_Work task_:
In the data below, find each line that contains the word "Switch" and copy it.

_Records for processing_:
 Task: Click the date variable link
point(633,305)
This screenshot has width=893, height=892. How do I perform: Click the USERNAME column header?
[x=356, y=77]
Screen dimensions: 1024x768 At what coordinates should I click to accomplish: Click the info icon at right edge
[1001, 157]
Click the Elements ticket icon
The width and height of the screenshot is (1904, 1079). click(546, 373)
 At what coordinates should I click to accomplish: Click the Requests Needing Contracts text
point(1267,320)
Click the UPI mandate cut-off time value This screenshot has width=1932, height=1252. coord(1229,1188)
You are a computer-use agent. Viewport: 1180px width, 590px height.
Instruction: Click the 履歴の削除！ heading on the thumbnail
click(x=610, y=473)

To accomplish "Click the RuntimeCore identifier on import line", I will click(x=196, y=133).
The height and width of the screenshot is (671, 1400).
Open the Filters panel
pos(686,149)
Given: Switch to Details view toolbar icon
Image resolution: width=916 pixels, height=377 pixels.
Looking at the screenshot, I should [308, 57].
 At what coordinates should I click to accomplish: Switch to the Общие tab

_Task result_:
Given: Switch to Details view toolbar icon
 At what coordinates should I click to accomplish: Switch to the Общие tab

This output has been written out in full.